2.9. Het college dient ten aanzien van de raad en [verzoeker sub 2] op na te melden wijze tot vergoeding van de proceskosten te worden veroordeeld. Ten aanzien van [verzoeker sub 3] is niet gebleken van proceskosten die voor vergoeding in aanmerking komen.

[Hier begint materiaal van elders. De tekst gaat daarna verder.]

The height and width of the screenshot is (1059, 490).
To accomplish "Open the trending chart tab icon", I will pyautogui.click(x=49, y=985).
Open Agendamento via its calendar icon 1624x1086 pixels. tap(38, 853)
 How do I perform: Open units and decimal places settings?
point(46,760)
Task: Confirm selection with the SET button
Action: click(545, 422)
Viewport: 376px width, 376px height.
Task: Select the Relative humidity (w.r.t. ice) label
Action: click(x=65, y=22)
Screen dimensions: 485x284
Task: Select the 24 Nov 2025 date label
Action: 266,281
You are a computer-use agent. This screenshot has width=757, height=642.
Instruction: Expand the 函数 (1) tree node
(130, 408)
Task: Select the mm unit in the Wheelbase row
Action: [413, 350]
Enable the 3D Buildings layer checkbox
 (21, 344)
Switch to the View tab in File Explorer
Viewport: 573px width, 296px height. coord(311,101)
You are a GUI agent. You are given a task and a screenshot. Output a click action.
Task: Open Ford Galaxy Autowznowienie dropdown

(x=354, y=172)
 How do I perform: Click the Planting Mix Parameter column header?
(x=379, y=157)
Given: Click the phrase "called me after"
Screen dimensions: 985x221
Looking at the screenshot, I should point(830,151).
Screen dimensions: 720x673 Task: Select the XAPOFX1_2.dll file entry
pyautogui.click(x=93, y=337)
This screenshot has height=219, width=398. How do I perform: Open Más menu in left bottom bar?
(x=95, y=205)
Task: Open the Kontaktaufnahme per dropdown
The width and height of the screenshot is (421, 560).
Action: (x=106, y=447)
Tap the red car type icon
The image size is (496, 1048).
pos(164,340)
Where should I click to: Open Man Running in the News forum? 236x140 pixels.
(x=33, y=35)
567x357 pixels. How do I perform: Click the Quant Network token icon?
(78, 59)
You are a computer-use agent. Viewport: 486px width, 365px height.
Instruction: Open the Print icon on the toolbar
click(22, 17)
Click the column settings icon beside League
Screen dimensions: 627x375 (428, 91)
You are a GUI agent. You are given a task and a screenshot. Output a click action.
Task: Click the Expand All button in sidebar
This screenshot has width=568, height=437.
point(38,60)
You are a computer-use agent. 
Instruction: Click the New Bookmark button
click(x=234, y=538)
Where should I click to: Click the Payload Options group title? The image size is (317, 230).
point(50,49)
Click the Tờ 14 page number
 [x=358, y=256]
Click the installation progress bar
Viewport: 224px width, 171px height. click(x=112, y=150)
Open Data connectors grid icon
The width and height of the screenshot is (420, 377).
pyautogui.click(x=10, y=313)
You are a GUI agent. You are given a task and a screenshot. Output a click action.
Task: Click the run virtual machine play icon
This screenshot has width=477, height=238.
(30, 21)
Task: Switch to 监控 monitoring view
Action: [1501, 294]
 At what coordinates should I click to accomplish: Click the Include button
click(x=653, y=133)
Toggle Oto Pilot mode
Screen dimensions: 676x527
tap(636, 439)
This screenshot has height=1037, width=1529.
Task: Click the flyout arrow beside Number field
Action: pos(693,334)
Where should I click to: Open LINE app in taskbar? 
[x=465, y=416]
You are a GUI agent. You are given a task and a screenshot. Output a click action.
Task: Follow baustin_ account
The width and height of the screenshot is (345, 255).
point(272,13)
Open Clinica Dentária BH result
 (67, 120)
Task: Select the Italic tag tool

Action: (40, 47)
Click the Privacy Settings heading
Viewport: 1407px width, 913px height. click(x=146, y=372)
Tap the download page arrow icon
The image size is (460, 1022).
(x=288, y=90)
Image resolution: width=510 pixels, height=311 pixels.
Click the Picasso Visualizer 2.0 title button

De voorzitter van de Afdeling bestuursrechtspraak van de Raad van State:
I. bepaalt bij wijze van voorlopige voorziening dat de plandelen met de bestemming "Wonen" en de bijbehorende bestemmingsregeling uit artikel 30 van de planregels die betrekking hebben op de percelen Westerland 28 te Sebaldeburen, Jouwer 12 te Sebaldeburen, Drachtsterweg 74 te Opende, Provincialeweg 184 te Opende, Bosweg 9 te Opende, Hoendiep 3 te Oldekerk, Polmalaan 8 te Kornhorn, Westerzand 22 te Sebaldeburen, Provincialeweg 109 te Opende, Scheiding 9 te Opende, Fanerweg 5 te Niekerk, Provincialeweg 1 te Kornhorn, Poelbuurt 3 te Opende, Scheiding 5 te Opende, Peebos 24 te Doezum, Peebos 21 te Opende, Westerzand 4 te Sebaldeburen, Havinga'sreed 7 te Grootegast, Westerzand 22 te Sebaldeburen, Witsreed 4 te Kornhorn en Peebos 32 te Doezum moeten worden geacht deel uit te maken van het bestemmingsplan "Buitengebied Grootegast" zoals dat op 1 juni 2010 is vastgesteld;
II. draagt het college van burgemeester en wethouders van de gemeente Grootegast op om onverwijld na verzending van deze uitspraak van de onder I bedoelde delen van het bestemmingsplan "Buitengebied Grootegast" het plandeel voor het perceel [locatie 2] bekend te maken;
III. wijst het verzoek van de raad en het college van burgemeester en wethouders van Grootegast voor het overige af;
IV. veroordeelt het college van gedeputeerde staten van Groningen tot vergoeding van bij de raad en het college van burgemeester en wethouders van Grootegast in verband met de behandeling van het verzoek opgekomen proceskosten tot een bedrag van € 874,00 (zegge: achthonderdvierenzeventig euro), geheel toe te rekenen aan door een derde beroepsmatig verleende rechtsbijstand;
veroordeelt het college van gedeputeerde staten van Groningen tot vergoeding van bij [verzoeker sub 2] in verband met de behandeling van het verzoek opgekomen proceskosten tot een bedrag van € 874,00 (zegge: achthonderdvierenzeventig euro), geheel toe te rekenen aan door een derde beroepsmatig verleende rechtsbijstand;
V. gelast dat het college van gedeputeerde staten van Groningen aan verzoekers het door hen voor de behandeling van de verzoeken betaalde griffierecht ten bedrage van € 298,00 (zegge: tweehonderdachtennegentig euro) voor de raad en het college van burgemeester en wethouders van Grootegast, € 150,00 (zegge: honderdvijftig euro) voor [verzoeker sub 2] en € 150,00 (zegge: honderdvijftig euro) voor [verzoeker sub 3] vergoedt.
Aldus vastgesteld door mr. Th.C. van Sloten, als voorzitter, in tegenwoordigheid van mr. B.C. Bošnjaković, ambtenaar van staat.